Court of Appeals of Texas, Fourth District, San Antonio

January 3, 2018


         From the 45th Judicial District Court, Bexar County, Texas Trial Court No. 2016-PA-02394 Honorable Charles E. Montemayor, Judge Presiding.

          Sitting: Sandee Bryan Marion, Chief Justice, Marialyn Barnard, Justice, Luz Elena D. Chapa, Justice.



         E.L., the father of E.E.L., appeals the trial court's order terminating his parental rights. E.L. challenges the sufficiency of the evidence to support both the trial court's predicate statutory findings and the trial court's finding that termination of E.L.'s parental rights was in E.E.L.'s best interest. We affirm the trial court's order.


         On October 25, 2016, the Department filed its petition to terminate E.L.'s parental rights. At that time, E.E.L. was three weeks old. A bench trial was held on August 3, 2017. On the date of the trial, E.E.L. was nine months old.

         The first witness to testify was the Department's legal worker. When E.E.L. was born, he and his mother tested positive for methamphetamines and amphetamines. E.E.L.'s mother denied using drugs. On one occasion when the legal worker visited E.E.L.'s mother about engaging in services, she had to speak with her outside because E.L. was yelling at the legal worker, using racial slurs and calling her vulgar, profane names. E.L. was incarcerated on April 16, 2017, for an assault charge. When the legal worker went to the home where E.L. and E.E.L.'s mother lived prior to E.L.'s incarceration, the home was boarded up.

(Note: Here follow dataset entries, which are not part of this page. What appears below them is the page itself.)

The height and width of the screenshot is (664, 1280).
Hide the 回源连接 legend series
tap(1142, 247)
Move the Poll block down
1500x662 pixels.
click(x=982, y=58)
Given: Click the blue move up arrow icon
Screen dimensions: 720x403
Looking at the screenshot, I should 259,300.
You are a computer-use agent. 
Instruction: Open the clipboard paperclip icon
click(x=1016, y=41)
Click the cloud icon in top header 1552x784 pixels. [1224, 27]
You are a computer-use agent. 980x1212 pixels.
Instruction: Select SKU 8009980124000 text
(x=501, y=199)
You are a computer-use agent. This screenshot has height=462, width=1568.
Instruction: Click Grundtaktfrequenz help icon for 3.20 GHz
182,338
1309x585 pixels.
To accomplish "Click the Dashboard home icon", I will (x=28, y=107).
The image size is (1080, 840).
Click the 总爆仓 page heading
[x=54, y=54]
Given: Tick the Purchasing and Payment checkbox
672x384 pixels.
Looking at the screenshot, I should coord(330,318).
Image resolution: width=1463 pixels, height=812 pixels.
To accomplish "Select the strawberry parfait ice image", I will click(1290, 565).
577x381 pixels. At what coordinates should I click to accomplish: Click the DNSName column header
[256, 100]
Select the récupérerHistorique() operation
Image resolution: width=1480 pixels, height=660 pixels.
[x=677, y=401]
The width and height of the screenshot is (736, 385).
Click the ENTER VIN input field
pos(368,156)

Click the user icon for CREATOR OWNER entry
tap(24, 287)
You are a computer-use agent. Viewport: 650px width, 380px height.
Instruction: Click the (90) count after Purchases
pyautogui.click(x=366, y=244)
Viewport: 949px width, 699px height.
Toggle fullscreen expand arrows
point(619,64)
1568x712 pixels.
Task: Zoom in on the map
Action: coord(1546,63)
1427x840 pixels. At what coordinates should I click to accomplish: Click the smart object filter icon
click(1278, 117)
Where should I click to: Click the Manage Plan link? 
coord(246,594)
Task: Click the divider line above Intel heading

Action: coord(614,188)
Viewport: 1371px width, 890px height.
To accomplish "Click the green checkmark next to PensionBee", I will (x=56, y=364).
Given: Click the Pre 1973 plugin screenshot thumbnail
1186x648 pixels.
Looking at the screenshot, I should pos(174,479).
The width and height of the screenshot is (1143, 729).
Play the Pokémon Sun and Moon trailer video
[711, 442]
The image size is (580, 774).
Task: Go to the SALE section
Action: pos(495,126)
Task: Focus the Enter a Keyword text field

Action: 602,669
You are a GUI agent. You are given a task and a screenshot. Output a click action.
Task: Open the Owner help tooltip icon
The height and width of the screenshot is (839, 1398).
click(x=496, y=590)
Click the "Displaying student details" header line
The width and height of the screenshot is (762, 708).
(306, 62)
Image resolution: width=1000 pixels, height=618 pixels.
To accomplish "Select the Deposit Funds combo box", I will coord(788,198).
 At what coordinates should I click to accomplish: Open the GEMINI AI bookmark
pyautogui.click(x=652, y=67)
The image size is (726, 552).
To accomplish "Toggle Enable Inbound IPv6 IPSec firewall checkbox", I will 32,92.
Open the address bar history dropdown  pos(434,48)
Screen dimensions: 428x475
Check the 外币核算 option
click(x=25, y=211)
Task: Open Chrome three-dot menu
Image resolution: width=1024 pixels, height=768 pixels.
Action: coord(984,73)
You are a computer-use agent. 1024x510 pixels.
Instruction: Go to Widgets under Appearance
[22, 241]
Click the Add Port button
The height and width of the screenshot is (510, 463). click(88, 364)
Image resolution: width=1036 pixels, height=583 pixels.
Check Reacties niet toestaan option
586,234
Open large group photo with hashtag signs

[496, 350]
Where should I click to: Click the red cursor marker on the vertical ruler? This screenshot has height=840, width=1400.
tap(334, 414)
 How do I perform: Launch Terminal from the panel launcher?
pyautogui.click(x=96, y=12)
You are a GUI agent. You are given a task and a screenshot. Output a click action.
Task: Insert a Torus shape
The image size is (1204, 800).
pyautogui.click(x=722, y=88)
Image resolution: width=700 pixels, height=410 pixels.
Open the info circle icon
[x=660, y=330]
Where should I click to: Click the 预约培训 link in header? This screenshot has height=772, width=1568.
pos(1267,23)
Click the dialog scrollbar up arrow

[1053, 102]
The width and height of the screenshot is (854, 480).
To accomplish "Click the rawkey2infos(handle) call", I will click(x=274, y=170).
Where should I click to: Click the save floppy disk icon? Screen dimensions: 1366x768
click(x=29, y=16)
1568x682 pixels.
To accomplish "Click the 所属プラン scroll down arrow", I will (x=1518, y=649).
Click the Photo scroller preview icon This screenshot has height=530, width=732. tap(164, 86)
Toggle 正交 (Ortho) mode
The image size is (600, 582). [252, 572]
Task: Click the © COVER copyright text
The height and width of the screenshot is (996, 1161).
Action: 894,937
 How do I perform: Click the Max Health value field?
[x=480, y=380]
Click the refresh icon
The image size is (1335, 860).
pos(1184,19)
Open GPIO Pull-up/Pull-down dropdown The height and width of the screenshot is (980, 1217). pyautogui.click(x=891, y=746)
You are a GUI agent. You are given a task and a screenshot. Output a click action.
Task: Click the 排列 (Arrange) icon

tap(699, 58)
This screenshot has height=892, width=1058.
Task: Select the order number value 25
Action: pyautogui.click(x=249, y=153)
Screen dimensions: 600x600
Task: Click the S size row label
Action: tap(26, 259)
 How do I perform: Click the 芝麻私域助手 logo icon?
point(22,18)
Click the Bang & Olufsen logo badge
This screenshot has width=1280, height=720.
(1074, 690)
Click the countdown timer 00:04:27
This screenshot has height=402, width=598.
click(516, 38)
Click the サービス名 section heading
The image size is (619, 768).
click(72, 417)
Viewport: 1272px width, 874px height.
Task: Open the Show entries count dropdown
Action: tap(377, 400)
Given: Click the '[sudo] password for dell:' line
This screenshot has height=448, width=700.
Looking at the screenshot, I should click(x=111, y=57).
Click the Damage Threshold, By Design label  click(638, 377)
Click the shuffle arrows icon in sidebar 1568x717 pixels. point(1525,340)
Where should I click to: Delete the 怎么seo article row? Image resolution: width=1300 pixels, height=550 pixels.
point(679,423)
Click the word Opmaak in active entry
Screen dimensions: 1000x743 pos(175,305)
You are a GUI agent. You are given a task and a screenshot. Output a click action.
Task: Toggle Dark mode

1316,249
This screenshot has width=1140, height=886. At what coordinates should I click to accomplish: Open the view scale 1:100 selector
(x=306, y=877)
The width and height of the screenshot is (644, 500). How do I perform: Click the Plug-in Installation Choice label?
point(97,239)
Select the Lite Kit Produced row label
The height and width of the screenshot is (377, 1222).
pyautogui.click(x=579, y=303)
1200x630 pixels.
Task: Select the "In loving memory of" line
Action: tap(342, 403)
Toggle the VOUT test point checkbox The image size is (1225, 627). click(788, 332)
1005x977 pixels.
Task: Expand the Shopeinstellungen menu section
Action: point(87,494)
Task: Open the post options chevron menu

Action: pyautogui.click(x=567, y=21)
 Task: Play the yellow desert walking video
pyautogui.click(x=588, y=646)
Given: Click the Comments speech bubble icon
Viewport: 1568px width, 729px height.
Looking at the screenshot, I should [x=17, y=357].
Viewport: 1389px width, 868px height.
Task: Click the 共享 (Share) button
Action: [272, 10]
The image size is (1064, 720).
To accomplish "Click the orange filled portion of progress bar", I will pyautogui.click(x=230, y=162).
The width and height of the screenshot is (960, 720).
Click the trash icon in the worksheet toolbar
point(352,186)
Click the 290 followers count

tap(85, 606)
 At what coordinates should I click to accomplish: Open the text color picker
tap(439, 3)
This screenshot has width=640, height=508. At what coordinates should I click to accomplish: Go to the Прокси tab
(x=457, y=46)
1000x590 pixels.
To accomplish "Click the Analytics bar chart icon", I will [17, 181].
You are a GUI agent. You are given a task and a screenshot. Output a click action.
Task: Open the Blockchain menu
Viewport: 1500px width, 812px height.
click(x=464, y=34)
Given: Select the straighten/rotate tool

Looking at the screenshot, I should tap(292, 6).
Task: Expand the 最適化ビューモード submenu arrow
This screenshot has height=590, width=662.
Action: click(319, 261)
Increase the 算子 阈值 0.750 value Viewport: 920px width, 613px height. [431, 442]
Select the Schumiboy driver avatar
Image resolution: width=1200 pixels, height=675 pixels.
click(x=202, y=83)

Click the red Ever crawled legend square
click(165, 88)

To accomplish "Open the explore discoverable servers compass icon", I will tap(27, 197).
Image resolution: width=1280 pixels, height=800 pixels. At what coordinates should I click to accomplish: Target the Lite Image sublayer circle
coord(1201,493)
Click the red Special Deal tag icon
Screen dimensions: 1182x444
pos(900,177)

         The legal worker testified a service plan was prepared for E.L. which she reviewed with him. E.L. had not completed the required parenting class, the drug assessment, or the individual counseling. The legal worker testified E.L. might have gone to one individual counseling appointment, but he did not complete the counseling requirement. Although E.L. was taking a domestic violence class as part of his probation when the plan was implemented, E.L. was discharged from the class based on his failure to attend. Initially, E.L. told the legal worker the domestic violence involved a different girl but later admitted the domestic violence was against E.E.L.'s mother. The legal worker testified E.L. could have engaged in his services from November of 2016 to April 2017, when he was incarcerated. The legal worker stated E.L. had plenty of time to start services before his incarceration and possibly even complete them. Although E.L. told the legal worker he was unable to engage in services while incarcerated, the legal worker testified some incarcerated parents have been able to engage in services.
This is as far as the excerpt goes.